Recast the lines of the records below as a numbered list, skipping any blank lines. Leave the pictures out of your answer.

====== RECORDS PROVIDED

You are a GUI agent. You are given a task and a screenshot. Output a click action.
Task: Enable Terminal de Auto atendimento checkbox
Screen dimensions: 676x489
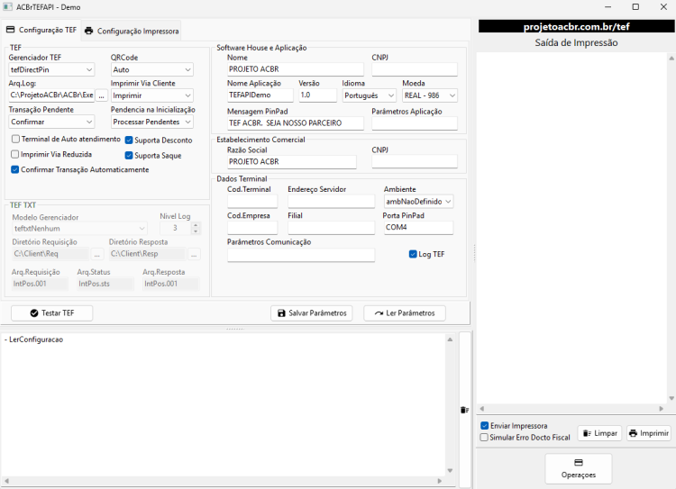point(15,139)
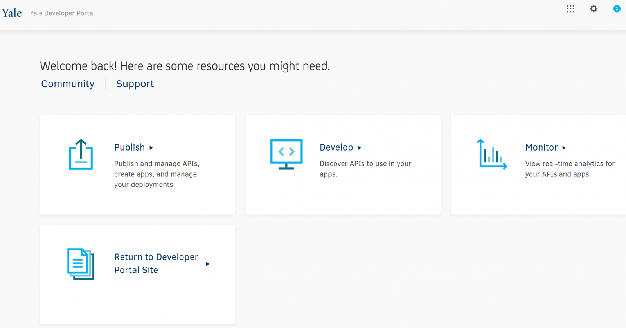
Task: Open the Publish heading link
Action: pyautogui.click(x=130, y=147)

============

**REPLY:**
1. You are a GUI agent. You are given a task and a screenshot. Output a click action.
2. Task: Enable Terminal de Auto atendimento checkbox
3. Screen dimensions: 676x489
4. point(15,139)
5. Task: Open the Publish heading link
6. Action: pyautogui.click(x=130, y=147)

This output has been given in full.